**Extract to read**
-- BEGIN --
Rabih Alameddine: For me, it’s not just the idea of sexual outlaws, but of outlaws period. That’s one of the reasons I love the word queer. If I write about an unmarried woman in the middle east, in Lebanon, or even in New York, who is separate from the world, I still think of her as a queer person, even if she might not be. So for me it’s about people on the margins. I write about people who are outside of the dominant culture, and I’m assuming that Carlos does the same from what I’ve seen.
Carlos Motta: Yes. I am interested in people who are at the margins of dominant history, and left out of the histories that are told by conventional channels. And so, the ways in which I have approached the topics and the stories I have addressed in my work has been from those perspectives that have kind of been rendered parallel and often hidden from us.
Alameddine: Yep. And I tend to be disinterested in the discourse of dominant cultures, not just American, but wherever I am. When that imbecile was elected president, at the beginning he created this sort of an enemy list, like Nixon, and I wanted desperately to be the number one on the enemy list. But I realized that my reaction, as a writer is that I always want to be on the enemy list of the dominant culture. I want the dominant culture to be threatened by my work, because unless we work against the homogeneity of the dominant culture, we will be all living in a coma really, really soon.
Motta: I agree with you, but I would add that the only way in which I am interested in dominant culture and its institutions is when we can use them to our advantage. And that is something that I have tried to do with my work, to seize the opportunities to show in mainstream museums, for example, and then make them work at the service of the voices and stories that the work conveys.
Alameddine: I totally agree—to use them to subvert their message. And what can I say, you know: I also like really bad movies of the dominant cultures. Yes, yes, I watched Buffy the Vampire Slayer, you know? So, there are many things about the dominant culture that I love. I’m just worried about the fact that almost all of literature and art that comes out in this country is in many ways a reflection of the dominant culture and perpetuates it. In the last 20 years, we’ve had a lot of opposition, but for the most part, in this country they’re enamored with their perceived exceptionalism—that we’re really wonderful here, and we’re really good people, so that what we do is good. I think we are wonderful, but I think everybody else is wonderful. It’s just that what we do is not good.
-- END --
**Given data**
-- BEGIN --
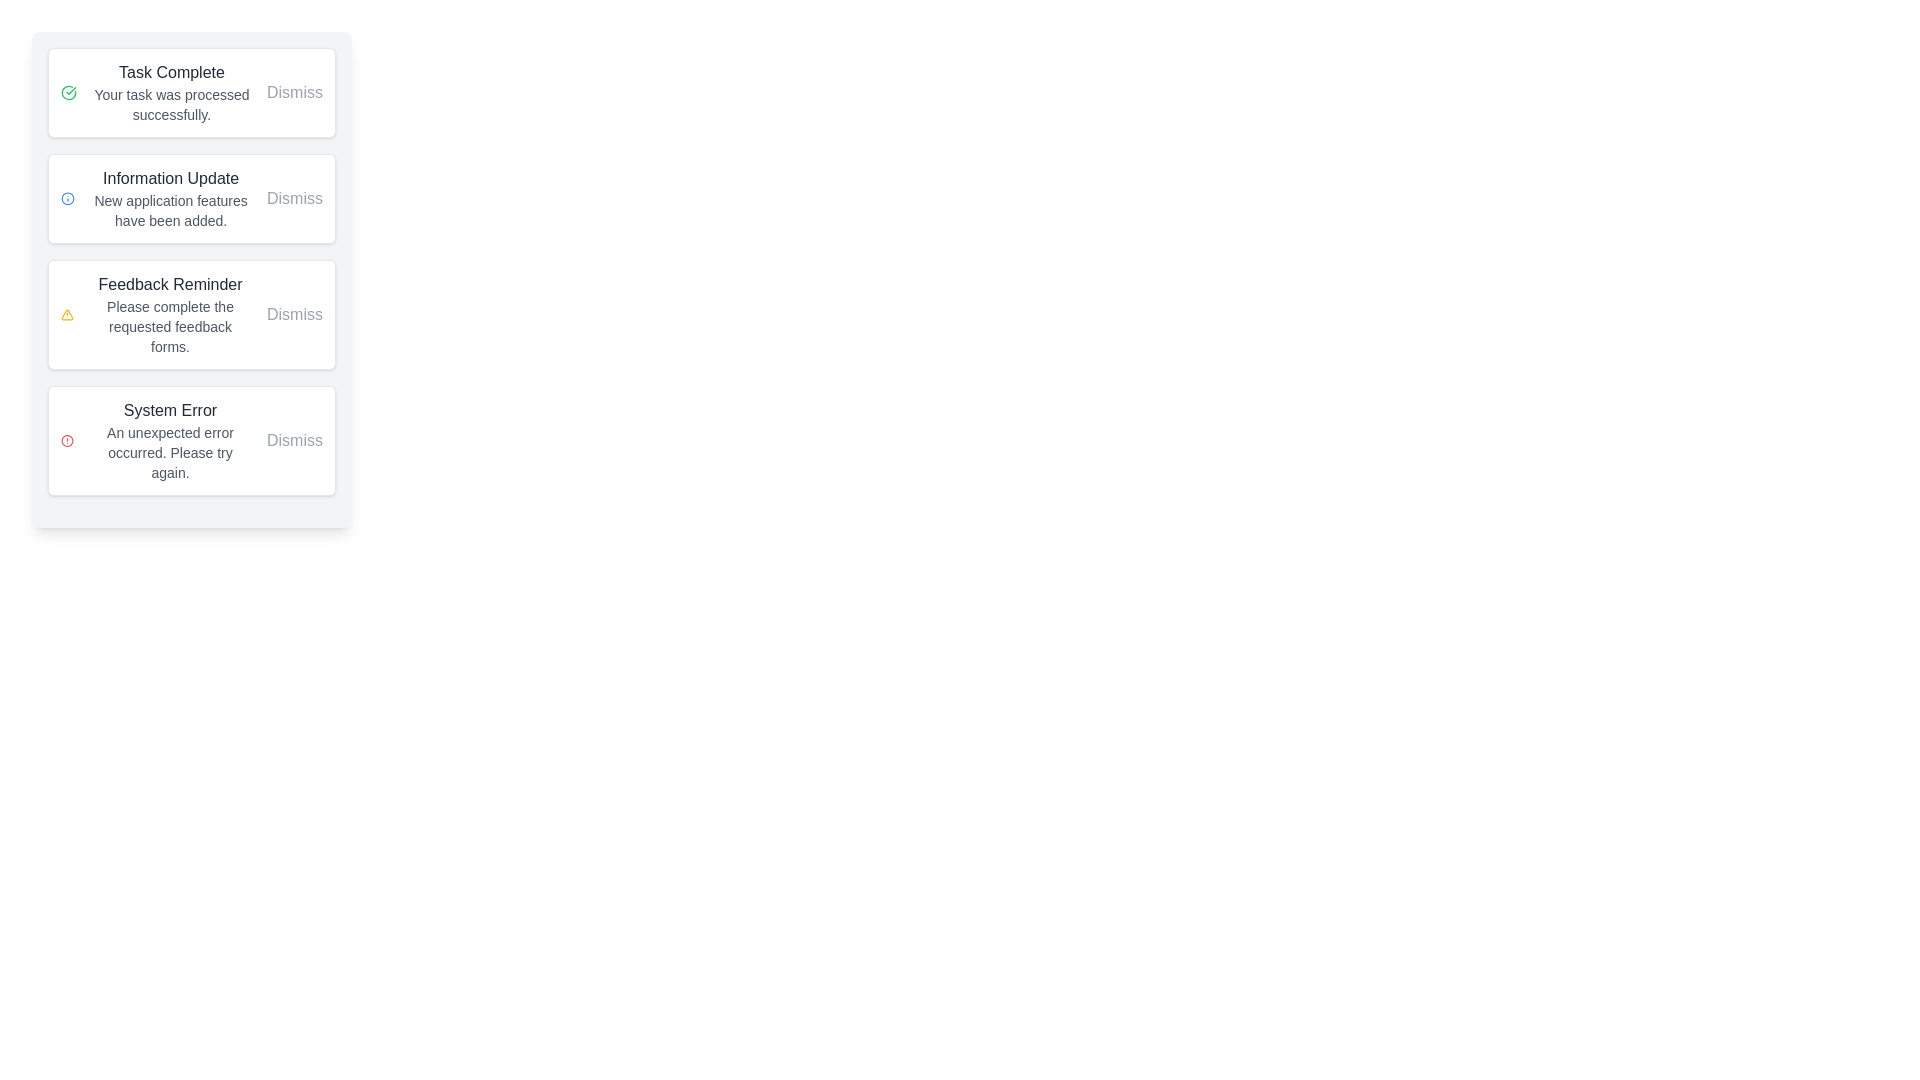  Describe the element at coordinates (67, 439) in the screenshot. I see `the circular outline of the SVG icon in the 'System Error' notification card, which is the fourth card from the top` at that location.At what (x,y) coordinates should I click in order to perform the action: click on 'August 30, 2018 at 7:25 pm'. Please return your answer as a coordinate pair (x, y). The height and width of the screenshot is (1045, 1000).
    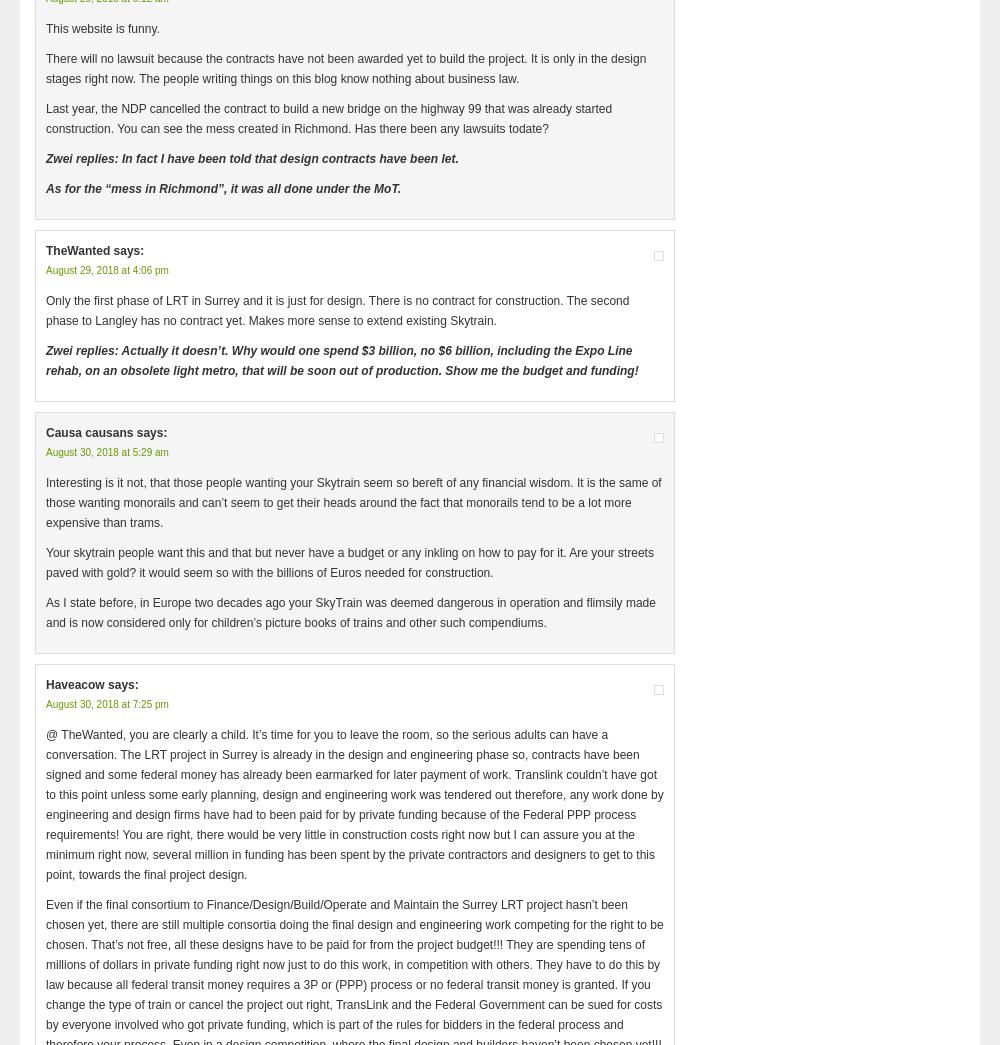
-- END --
**To do**
From the conversation about people on the margins, copy out everything from "Motta: I agree" down to "the work conveys.".

**Finished answer**
Motta: I agree with you, but I would add that the only way in which I am interested in dominant culture and its institutions is when we can use them to our advantage. And that is something that I have tried to do with my work, to seize the opportunities to show in mainstream museums, for example, and then make them work at the service of the voices and stories that the work conveys.